ChatGPT proves that AI is finally mainstream - and things will only get stranger

ChatGPT proves that AI is finally mainstream – and things will only get stranger

A friend of mine texted me earlier this week asking what I thought of ChatGPT. I wasn’t surprised that he was curious. He knows I write about AI and he’s the kind of guy who keeps up to date with all the online trends. We chatted a little, and I asked him: “and what you think ChatGPT? To which he replied, “Well, I wrote a half-decent Excel macro with this morning that saved me a few hours at work” — and my jaw dropped.

For context: this is someone whose job involves quite a bit of database manipulation, but who I wouldn’t describe as particularly tech-savvy. He works in higher education, studied English in college, and never formally learned to code. But there he was, not only playing with an experimental AI chatbot, but use it to do your job faster after only a few days of access.

“I asked him a few questions, asked some more, put it into Excel, then did some debugging,” is how he described the process. “It wasn’t perfect, but it was easier than googling.”

Tools like ChatGPT have made AI publicly accessible like never before

Stories like this have been piling up this week like the first drops of rain before a downpour. On social media, people shared stories of using ChatGPT to write code, write blog posts, write college essays, compile work reports, and even improve their chat game (okay, the latter was definitely done as a joke, but the prospect of an AI-augmented rizz is still tantalizing). As a journalist covering this space, it’s been fundamentally impossible to keep up with everything that’s going on, but there’s one overarching trend that has stuck: AI will main streamand we are only beginning to see the effect it will have on the world.

There’s a concept in AI that I particularly like and that I think helps explain what’s going on. It’s called “overshoot” and refers to the hidden capabilities of AI: skills and abilities latent in systems that researchers haven’t even begun to study. You may have heard that AI models are “black boxes” – that they are so huge and complex that we don’t fully understand how they work or come to specific conclusions. This is largely true and this is what creates this overhang.

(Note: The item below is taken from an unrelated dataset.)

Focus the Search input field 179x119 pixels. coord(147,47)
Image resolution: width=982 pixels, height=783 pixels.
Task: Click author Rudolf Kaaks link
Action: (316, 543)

“Today’s models are far more capable than we think, and our techniques available to explore [them] are very juvenile,” is how AI policy expert Jack Clark described the concept in a recent edition of his newsletter. “What about all the abilities we don’t know about because we didn’t think to test them?”

Overflow is a technical term, but it also perfectly describes what is happening right now as AI enters the public domain. For years, researchers have been on a tear, churning out new designs faster than they can get to market. But in 2022, a glut of new apps and programs have suddenly made these skills available to the masses, and in 2023, as we continue to expand into this new territory, things will start to change – fast.

The bottleneck has always been accessibility, as ChatGPT demonstrates. The bones of this program aren’t entirely new (it’s based on GPT-3.5, a large language model that was released by OpenAI this year but is itself an upgrade to GPT-3, from 2020). OpenAI has already sold access to GPT-3 as an API, but the company’s ability to improve the model’s ability to speak in natural dialogue and then publish it to the web for anyone to play with , brought it to a much wider audience. And no matter how imaginative AI researchers are in probing a model’s skills and weaknesses, they’ll never be able to match the massive, chaotic intelligence of the internet as a whole. As a result, the overhang is accessible.

The same dynamic can also be seen in the rise of AI image generators. Again, these systems have been in development for years, but access has been restricted in various ways. This year, however, systems like Midjourney and Stable Diffusion allowed anyone to use the technology for free, and suddenly AI art is everywhere. This is largely due to Stable Diffusion, which offers an open source license that companies can rely on. In fact, it’s an open secret in the AI ​​world that every time a company releases a new AI image feature, there’s a good chance it’ll just be… a refurbished version of Stable Diffusion. This includes everything from the viral “magic avatar” app Lensa to Canva’s AI text-to-image tool to MyHeritage’s “AI Time Machine”. It’s the same technology underneath.

However, as the metaphor suggests, the prospect of a capacity overhang is not necessarily good news. In addition to hidden and emerging capabilities, there are hidden and emerging threats. And those dangers, like our new skills, are almost too numerous to name. How, for example, will colleges adapt to the proliferation of AI-written essays? Will the creative industries be decimated by the spread of generative AI? Will machine learning create a tsunami of spam that will ruin the web forever? And what about the inability of AI language models to tell fact from fiction or the proven biases of AI image generators that sexualize women and people of color? Some of these issues are known; others are ignored, and still others are just beginning to be noticed. As the excitement of 2022 fades, 2023 is sure to contain some rude awakenings.

Welcome to the AI ​​Overlook. Hold on.